Laws and Regulations on Foreign Direct Investment
National laws governing commercial establishments, investments, privatization and public investments, land, and environmental protection are the primary directives governing investments in Rwanda. Since 2011, the government has reformed tax payment processes and enacted additional laws on insolvency and arbitration. The Investment Code establishes policies on FDI, including dispute settlement (Article 13). The RDB publishes investment-related regulations and procedures at: .
According to a WTO policy review report dated January 2019, Rwanda is not a party to any countertrade and offsetting arrangements or agreements limiting exports to Rwanda.
A new property tax law was passed in August 2018. The new law removes the provision that taxpayers must have freehold land titles to pay property taxes. Small and medium enterprises (SMEs) will receive a two-year tax trading license exemption upon establishment.

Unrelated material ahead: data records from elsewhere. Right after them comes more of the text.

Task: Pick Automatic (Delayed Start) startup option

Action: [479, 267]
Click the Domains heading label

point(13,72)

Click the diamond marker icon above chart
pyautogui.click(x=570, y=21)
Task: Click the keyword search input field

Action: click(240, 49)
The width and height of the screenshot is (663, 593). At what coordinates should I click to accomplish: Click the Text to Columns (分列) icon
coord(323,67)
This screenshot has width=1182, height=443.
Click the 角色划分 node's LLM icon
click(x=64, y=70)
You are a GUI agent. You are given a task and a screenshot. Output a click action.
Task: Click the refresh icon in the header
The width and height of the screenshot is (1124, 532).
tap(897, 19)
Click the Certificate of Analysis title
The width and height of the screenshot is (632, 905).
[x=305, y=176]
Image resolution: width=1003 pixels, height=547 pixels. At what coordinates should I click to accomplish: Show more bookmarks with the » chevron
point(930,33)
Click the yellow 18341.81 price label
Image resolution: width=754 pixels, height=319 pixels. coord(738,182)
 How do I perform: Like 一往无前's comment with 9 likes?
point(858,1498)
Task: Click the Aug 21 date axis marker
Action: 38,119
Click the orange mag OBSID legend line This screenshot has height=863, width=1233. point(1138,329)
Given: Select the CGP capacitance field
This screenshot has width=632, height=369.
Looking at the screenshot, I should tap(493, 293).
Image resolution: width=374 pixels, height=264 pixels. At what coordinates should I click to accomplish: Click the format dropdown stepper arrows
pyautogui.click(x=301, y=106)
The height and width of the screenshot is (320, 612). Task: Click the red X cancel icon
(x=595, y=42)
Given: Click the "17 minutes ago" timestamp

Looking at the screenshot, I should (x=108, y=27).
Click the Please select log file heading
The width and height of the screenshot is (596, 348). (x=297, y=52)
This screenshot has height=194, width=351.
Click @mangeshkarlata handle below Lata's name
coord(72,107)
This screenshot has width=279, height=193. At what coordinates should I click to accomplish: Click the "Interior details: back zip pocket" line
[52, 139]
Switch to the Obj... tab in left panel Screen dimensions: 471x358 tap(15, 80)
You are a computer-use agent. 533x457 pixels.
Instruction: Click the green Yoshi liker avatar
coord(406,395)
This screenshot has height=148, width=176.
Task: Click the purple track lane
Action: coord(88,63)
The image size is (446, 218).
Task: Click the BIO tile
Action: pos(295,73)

The most recent laws (passed between 2020-21) on FDI are below:
- Amended law on Investment Promotion and Facilitation:
- Amended Company Act:
- Law on Mutual Assistance in Criminal Matters:
- Law on Anti-Money Laundering and Terrorism Finance:
- Law on Partnerships:
- Law on Transfer Pricing:
Competition and Antitrust Laws
The GOR created the Competition and Consumer Protection Unit at the Ministry of Trade and Industry (MINICOM) in 2010 to address competition and consumer protection issues. The government is setting up the Rwanda Inspectorate, Competition and Consumer Protection Authority (RICA), a new independent body with the mandate to promote fair competition among producers. The body will reportedly aim to ensure consumer protection and enforcement of standards. To read more on competition laws in Rwanda, please visit:
Market forces determine most prices in Rwanda, but in some cases, the GOR intervenes to fix prices for items considered sensitive. RURA, in consultation with relevant ministries, sets prices for petroleum products, water, electricity, and public transport. MINICOM and the Ministry of Agriculture have fixed farm gate prices (or the market value of a cultivated product minus the selling costs) for agricultural products like coffee, maize, and Irish potatoes from time to time. On international tenders, a 10 percent price preference is available for local bidders, including those from regional economic integration bodies in which Rwanda is a member.
Some U.S. companies have expressed frustration that while authorities require them to operate as a formal enterprise that meets all Rwandan regulatory requirements, some local competitors are allowed to operate informally without complying fully with all regulatory requirements. Other investors have claimed SOEs, ruling party-aligned, and politically connected business competitors receive preferential treatment in securing public incentives and contracts.
Expropriation and Compensation
The Investment Code forbids the expropriation of investors’ property in the public interest unless the investor is fairly compensated. An expropriation law came into force in 2015, which included more explicit protections for property owners.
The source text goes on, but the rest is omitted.